INPUT |
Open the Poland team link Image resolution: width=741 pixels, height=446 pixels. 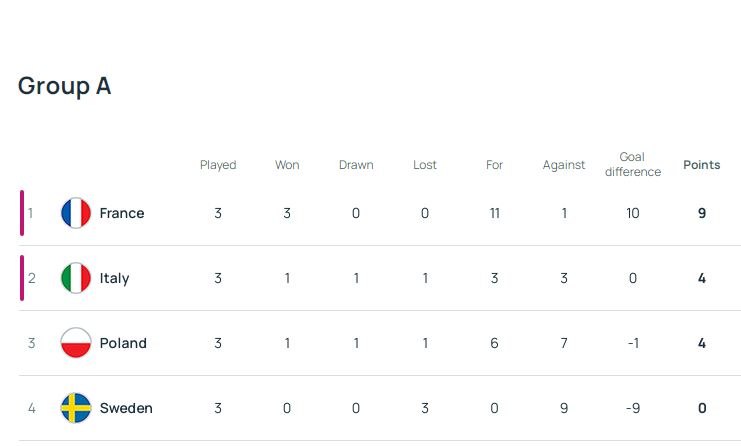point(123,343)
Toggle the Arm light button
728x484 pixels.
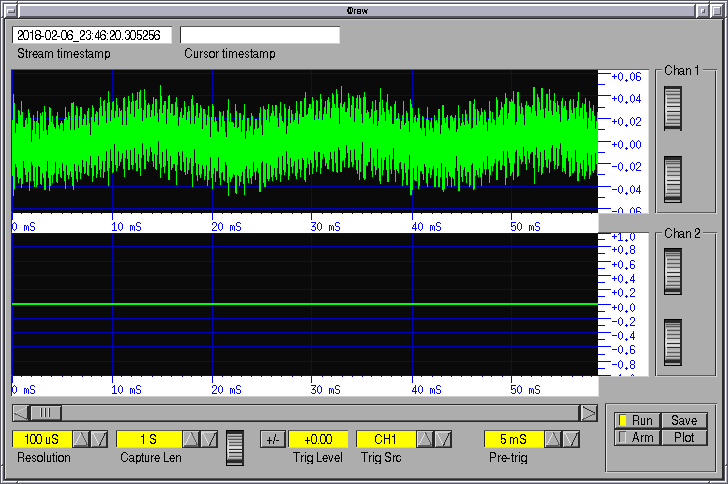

---

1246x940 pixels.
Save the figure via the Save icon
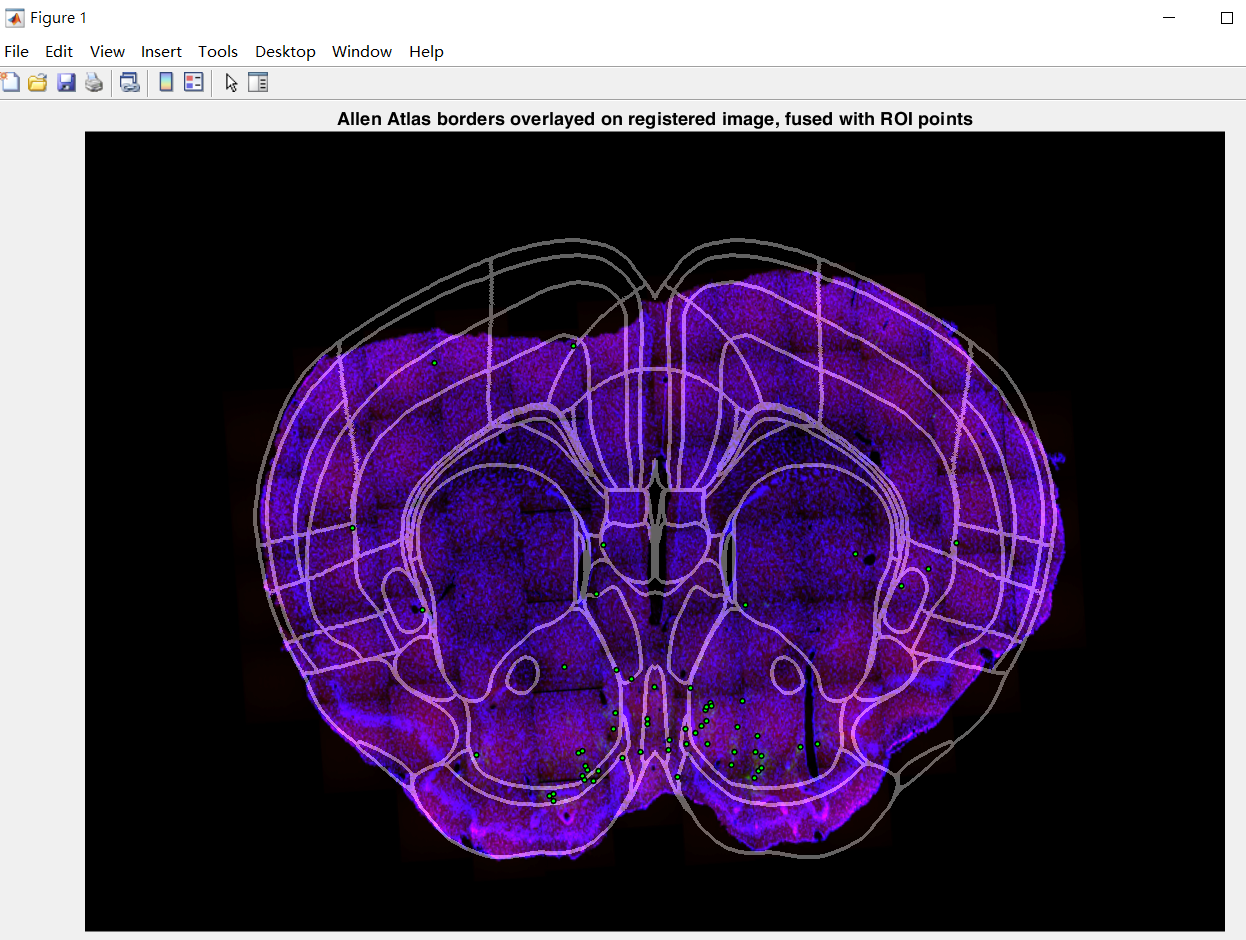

...

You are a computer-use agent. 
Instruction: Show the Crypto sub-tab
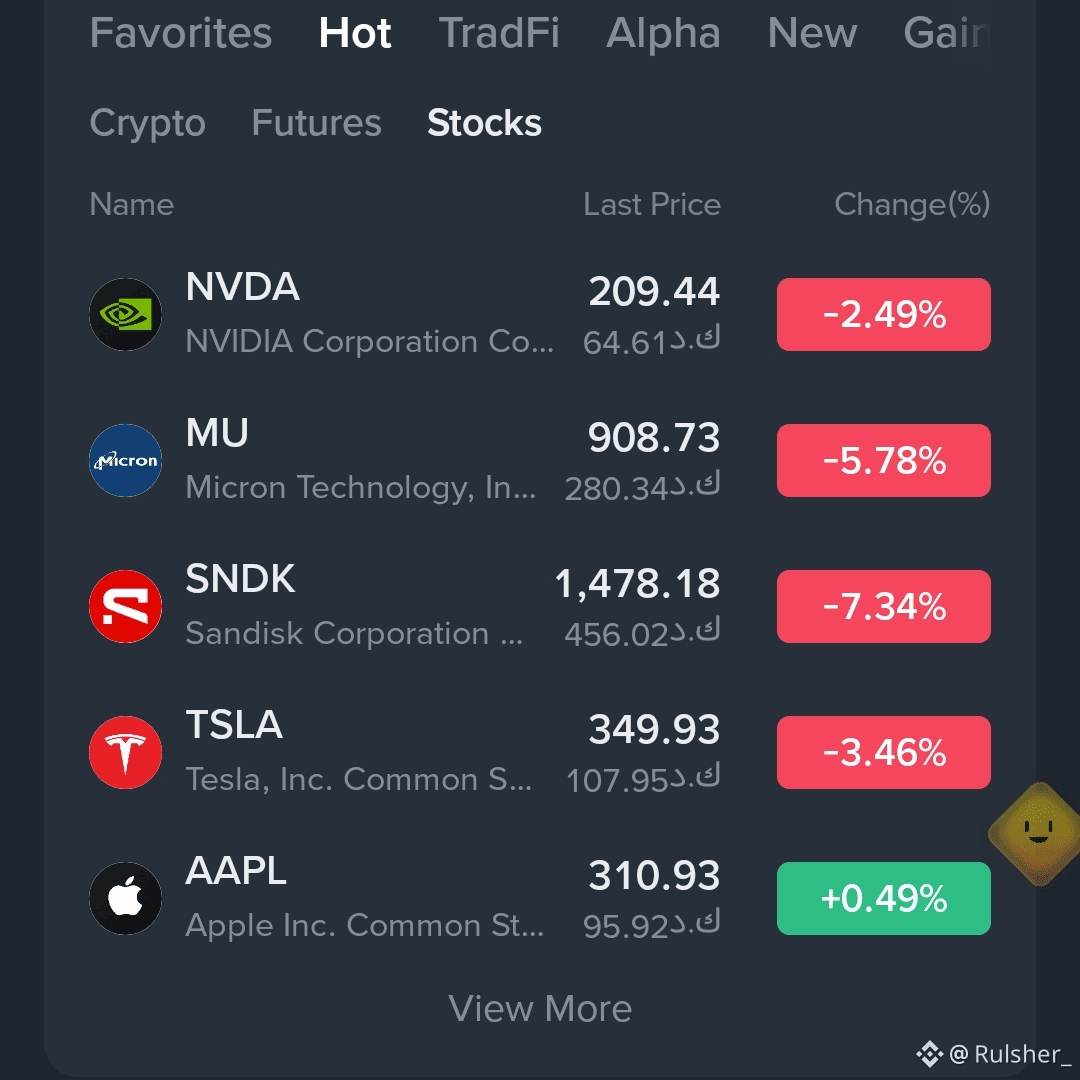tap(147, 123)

WHAT YOU NEED TO DO | Could you swap "figure" for "chart" in the lines that open with the one containing "1246x940 pixels." and close with the one containing "Save the figure via the Save icon", then give back only those lines with nothing else changed?

RESULT OF THE EXERCISE |
1246x940 pixels.
Save the chart via the Save icon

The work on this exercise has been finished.